The data Janes gathered was crucial, but of equal importance was determining how best to integrate the data into the OSINT Tracker dashboard. The Janes team began by processing the data and providing it to Quiet Professionals.
“That made it so Janes could keep our content up-to-date, including the map design, and make it ready to use, and it would just show up on the Quiet Professionals dashboard,” Conklin explained.
As the amount of data collected by Janes increased, this workflow became inefficient. Janes designed a dashboard that could be effectively embedded within the OSINT Tracker dashboard that Quiet Professionals created.
“It was completely ready to use, and they didn’t have to do anything,” Conklin said. “It’s another tab in their dashboard, but we control it.”
This allowed Janes to contribute to the kind of shared perspective the company was not set up to provide.
“You couldn’t do this from the Janes website,” Conklin said. “It’s built for Janes customers, and there’s no common operational picture. But now I can push our data into this common picture because we have it as a feature service in ArcGIS. It validated what I already knew, which is that it’s really easy to use ArcGIS Online to merge two companies’ data.”
The most immediate purpose of the OSINT Tracker dashboard was to depict the ongoing crisis. For those hoping to leave Afghanistan, GIS offers further utility as a data storage system.
“If people go through the wrong checkpoint, they could lose their passport or other documents,” Kryszewski said. “We give them the opportunity to upload photos of the documents, so if they do lose them, they’re sitting here in a safe, secure environment.
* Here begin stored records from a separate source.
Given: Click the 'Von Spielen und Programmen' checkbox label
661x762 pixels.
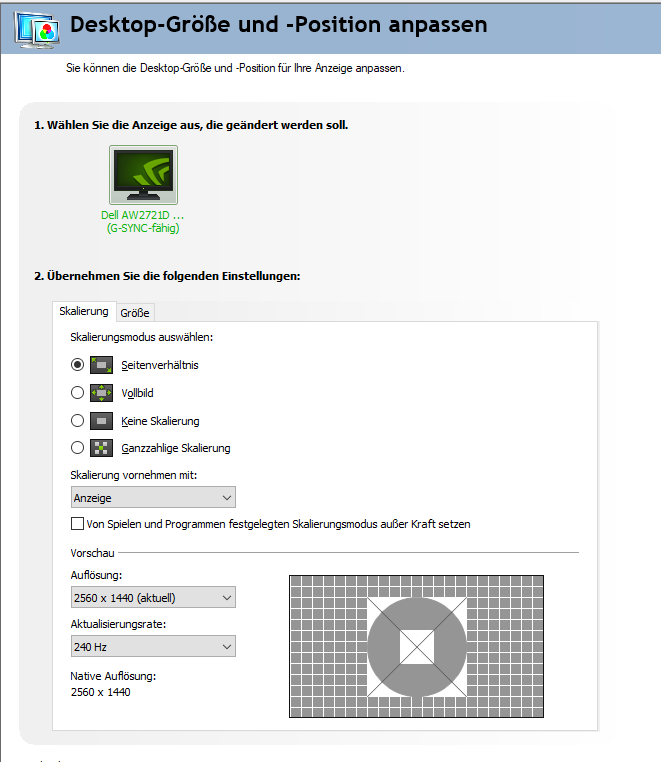Looking at the screenshot, I should click(278, 524).
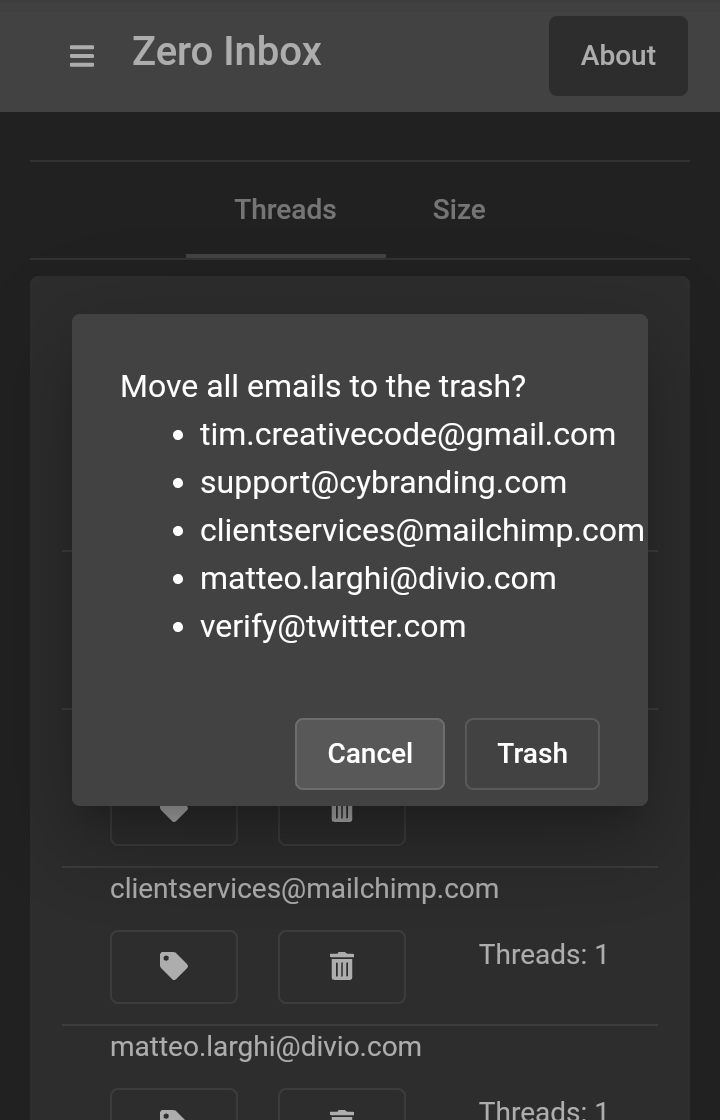Select matteo.larghi@divio.com inside the dialog list
Viewport: 720px width, 1120px height.
click(x=378, y=579)
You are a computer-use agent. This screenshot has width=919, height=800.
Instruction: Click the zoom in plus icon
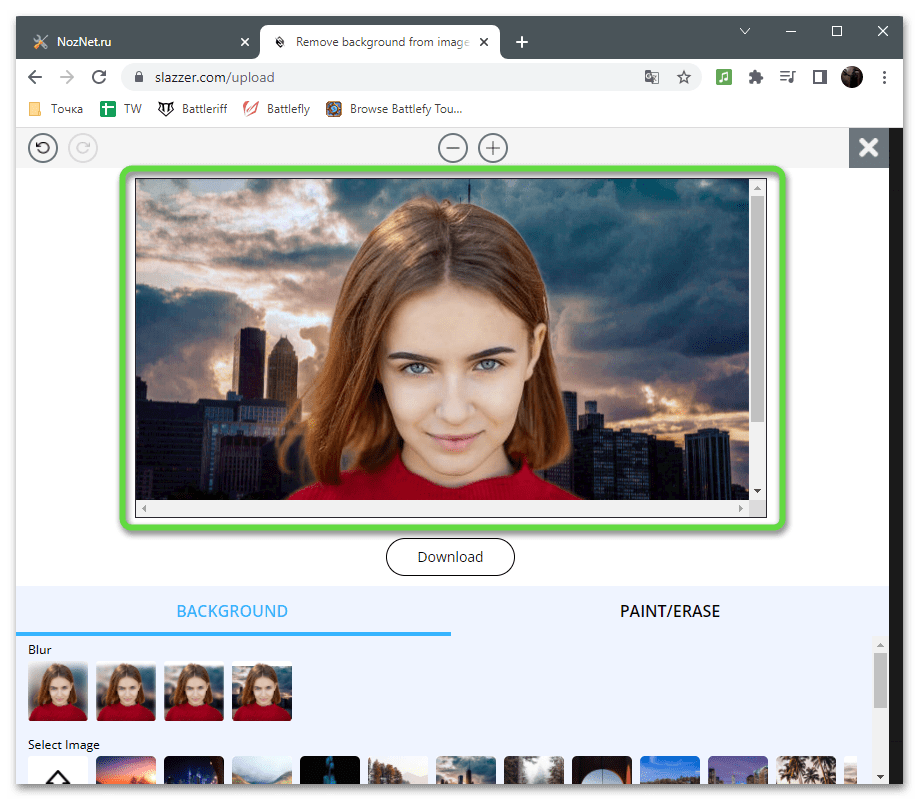(492, 149)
They can reach out, and after vetting, we can provide the documents for them.”
Even the confiscation of a cellphone need not be catastrophic. “We didn’t want people to have anything on their phone that could compromise them,” Keddington said. “And because Survey 123 is a web link, as soon as they hit submit there’s no traceback to what they submitted.”
Keddington noted that it’s the invisibility of the GIS aspect that makes the system work so well. “Web-based GIS allows you to offer the technology to the many people in the world who don’t know what it is and didn’t know they needed it,” he said. “All they have to do is fill out a little form, probably without even realizing that we’re able to manage their problem across multiple organizations and around the world.”
Two months after launching the OSINT Tracker dashboard, it was tracking 13,000 people across Afghanistan. Quiet Professionals and Janes have vowed to stay the course.
The scale of the effort recalls the team of teams management philosophy advanced by Gen. Stanley McChrystal, commander of the Joint Special Operations Command in the mid-2000s. By employing a shared cartographic framework, Quiet Professionals and Janes, in a very real sense, put everyone on the same map.
For the purposes of the Afghanistan rescue tool, the term “everyone” extends to those the tool is designed to help. Every interaction with the survey form adds a data point to the map, and by extension increases the overall knowledge the map imparts.
“We can put everyone on the same level, from government entities to NGOs to private individuals,” Keddington said. “It’s using geography as the common language.”